The time portal has the following rules:

  • It always takes you back to September 9, 1958.
  • When you return, two minutes will have passed in the present (i.e. 2011). 
  • The past can be changed. However, it does not want to be changed and will resist you, sometimes violently.
  • Even though the past can be changed, every trip is a reset, undoing everything you did the last trip. For example, if you were to carve your initials in a tree in 1958 and come back to 2011 the tree will now have your initials. However, if you were to go back again to 1958 and this time not carve your initials, when you return to 2011 the initials will no longer be there (and indeed, will have never been there).
  • Lots of unexplained paradoxes occur. For example, Al initially used the portal for very mundane purposes - buying meat at 1958 prices. He has bought and served the same meat hundreds of times. 
I'll not dive much more into the plot - what I've described can barely be considered spoilers, as this is essentially the basic setup. 

The main plot is clearly going back in time to stop Lee Harvey Oswald from killing John F. Kennedy. Al tried doing that, but was not able to make it to 1963 - he caught lung cancer and was forced to return to the present and recruits Jake to try in his place. While Jake is hesitant, he does have his own motivation, inspired by the essay of a GED student he read - where the student's entire family was murdered by his father on Halloween of 1958. 

Jake makes  a trial trip in an attempt to stop the Halloween murders, followed by the full visit to the past to save Kennedy. However, he also must accomplish what Al failed to do - make absolutely certain Oswald is the killer and not part of a conspiracy. 

A large part of the book is dedicated to Jake adapting to life in the late 1950s and early 1960s. He is confronted by a largely non-digital world. In many ways he grows to like this world, finding it in general a more trusting and less suspicious world and finds food tastes much better. He also discovers just how much everyone smokes like a chimney... He also discovers the casual racism and sexism of the past.  

The murders he attempts to stop take place in Derry, Maine, the town of King's earlier novel It. He meets some of the characters from It, with the earlier part of the novel, set in summer of 1958, having recently finished. 

Jake supplements his finances with substitute teaching (enabled by a diploma obtained from a degree mill) and via gambling, using a list of long-shot bets that Al provided him with. While this gives him a way to get large infusions of cash, it also attracts the attention of organized crime. Not an ideal situation. He eventually finds his way to Texas and falls in love both with a small town he gets a teaching job in and a woman who comes to that town. He is forced to balance his mission and the secrets he must carry with being open and honest in his new life. He doesn't always succeed, if for no other reason than his 21st century colloquialisms sometimes slip out.
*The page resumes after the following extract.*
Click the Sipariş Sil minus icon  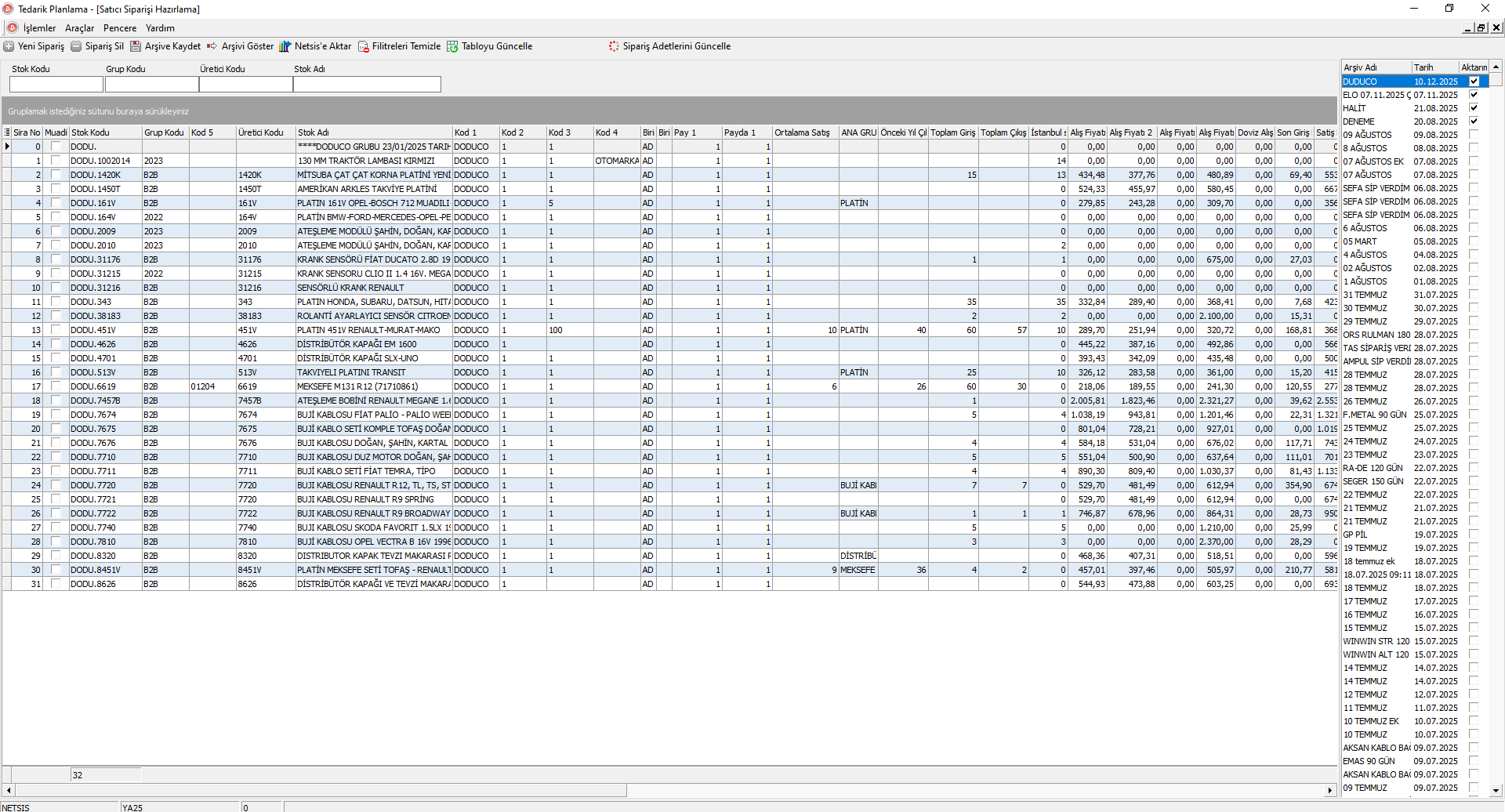[x=76, y=46]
11/22/63 is one of my favorite books. It is an ideal platform for one of King's greatest strengths, constructing engaging characters (and turning their lives into a living hell). He does a superb job taking you to the 1950s and 60s from Jake's perspective. We experience the simple joys Jake gets to experience in being a teacher, in finding a way to make a difference. And in many ways it's a sad novel, with Jake forced to make some brutal and heartbreaking decisions.